Post date: May 29, 2011 1:55:38 PM

Background

Security Assertion Markup Language (SAML) enjoys the dominant position in terms of industry acceptance and production federated identity deployments. SAML is deployed in tens of thousands of Cloud Single Sign-On (SSO) connections, and thousands of large enterprises, government agencies and service providers have selected it as their standard protocol for communicating identities across the Internet.

How it Works

The SAML 2.0 (since 2005) has been the standard managed by the OASIS Security Services Technical Committee. SAML 2.0 is actually a combination of three predecessor identity federation standards: SAML 1.1, ID-FF (Identity Federation Framework) 1.2, and Shibboleth.

Benefits

Since it is XML-based, SAML has extensiblity, which makes it a very flexible standard. Two federation partners can choose to share whatever identity attributes they want in a SAML assertion (message) payload as long as those attributes can be represented in XML. This flexibility has even led to SAML being incorporated into other standards such as WS-Federation.

Interoperability gives SAML an advantage over proprietary SSO mechanisms, which require the Identity Provider (IdP) and Service Provider (SP) to both implement the same software. For an enterprise, proprietary SSO means each connection potentially requires different software implementation. With SAML, a single implementation can support SSO connections with many different federation partners.

The Kantara Initiative, formerly known as the Liberty Alliance, has established a very successful testing program where SAML vendors prove out-of-the-box interoperability with other SAML implementations

Certification

Liberty certified over 80 solutions from numerous vendors and organizations worldwide. PingFederate has completed SAML 2.0 interoperability testing with more vendors than any other.

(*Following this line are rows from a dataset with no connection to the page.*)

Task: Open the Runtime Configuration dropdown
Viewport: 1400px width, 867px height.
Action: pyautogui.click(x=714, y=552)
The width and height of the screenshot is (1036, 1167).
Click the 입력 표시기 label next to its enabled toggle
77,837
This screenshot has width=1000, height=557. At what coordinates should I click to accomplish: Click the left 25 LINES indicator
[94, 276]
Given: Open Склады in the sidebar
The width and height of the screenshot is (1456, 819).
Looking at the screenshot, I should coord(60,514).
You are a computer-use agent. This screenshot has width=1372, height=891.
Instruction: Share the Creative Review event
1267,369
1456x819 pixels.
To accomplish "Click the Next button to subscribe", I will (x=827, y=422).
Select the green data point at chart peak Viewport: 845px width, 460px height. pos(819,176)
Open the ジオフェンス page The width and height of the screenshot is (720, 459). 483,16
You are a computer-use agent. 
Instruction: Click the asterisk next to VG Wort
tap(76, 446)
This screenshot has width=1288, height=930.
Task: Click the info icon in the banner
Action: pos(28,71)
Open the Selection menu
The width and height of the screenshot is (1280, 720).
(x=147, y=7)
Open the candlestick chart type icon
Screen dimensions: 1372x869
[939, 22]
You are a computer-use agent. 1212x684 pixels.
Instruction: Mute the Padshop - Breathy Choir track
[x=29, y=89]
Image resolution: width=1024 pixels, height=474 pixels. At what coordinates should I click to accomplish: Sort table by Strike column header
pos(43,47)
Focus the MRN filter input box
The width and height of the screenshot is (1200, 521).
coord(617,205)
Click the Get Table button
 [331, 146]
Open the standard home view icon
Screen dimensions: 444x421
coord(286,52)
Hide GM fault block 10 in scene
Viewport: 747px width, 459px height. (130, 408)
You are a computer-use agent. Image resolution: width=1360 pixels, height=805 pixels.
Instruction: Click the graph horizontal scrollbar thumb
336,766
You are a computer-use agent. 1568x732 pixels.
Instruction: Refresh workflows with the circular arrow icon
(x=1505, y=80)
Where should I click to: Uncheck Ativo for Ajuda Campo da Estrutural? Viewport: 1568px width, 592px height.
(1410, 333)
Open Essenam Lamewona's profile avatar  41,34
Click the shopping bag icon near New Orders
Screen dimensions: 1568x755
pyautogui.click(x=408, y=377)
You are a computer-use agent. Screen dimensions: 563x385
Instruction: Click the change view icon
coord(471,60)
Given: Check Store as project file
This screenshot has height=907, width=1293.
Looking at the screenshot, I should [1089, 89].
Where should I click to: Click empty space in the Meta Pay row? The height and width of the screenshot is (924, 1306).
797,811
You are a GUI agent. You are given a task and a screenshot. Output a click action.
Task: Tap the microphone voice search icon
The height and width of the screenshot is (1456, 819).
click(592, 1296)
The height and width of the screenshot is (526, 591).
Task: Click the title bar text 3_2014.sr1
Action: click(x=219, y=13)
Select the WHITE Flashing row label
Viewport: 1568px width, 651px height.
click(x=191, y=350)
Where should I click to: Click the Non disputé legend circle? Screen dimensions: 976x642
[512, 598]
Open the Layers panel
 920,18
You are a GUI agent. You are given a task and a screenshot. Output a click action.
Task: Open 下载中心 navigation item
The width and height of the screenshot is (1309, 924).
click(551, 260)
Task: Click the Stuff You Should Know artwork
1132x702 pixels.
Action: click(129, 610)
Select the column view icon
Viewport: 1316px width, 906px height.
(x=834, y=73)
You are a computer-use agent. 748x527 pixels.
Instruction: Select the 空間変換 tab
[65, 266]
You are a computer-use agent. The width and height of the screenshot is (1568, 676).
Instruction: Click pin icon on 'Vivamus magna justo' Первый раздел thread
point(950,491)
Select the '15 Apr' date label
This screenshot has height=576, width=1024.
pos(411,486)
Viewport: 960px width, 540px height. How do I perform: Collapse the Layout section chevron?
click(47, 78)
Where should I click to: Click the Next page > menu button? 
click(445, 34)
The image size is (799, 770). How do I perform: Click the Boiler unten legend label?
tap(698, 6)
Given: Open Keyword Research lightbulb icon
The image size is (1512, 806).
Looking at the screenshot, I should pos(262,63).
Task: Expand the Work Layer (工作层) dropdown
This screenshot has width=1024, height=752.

When establishing a new SAML connection, the primary reason projects fail or experience costly delays is because the security, scalability and interoperability is either not tested or not proven. A certified product can be the difference between a two-hour configuration and testing exercise or a multi-month distributed debugging nightmare. In 2007, the US GSA began requiring successful certification testing for participating in the US E-Authentication Identity Federation.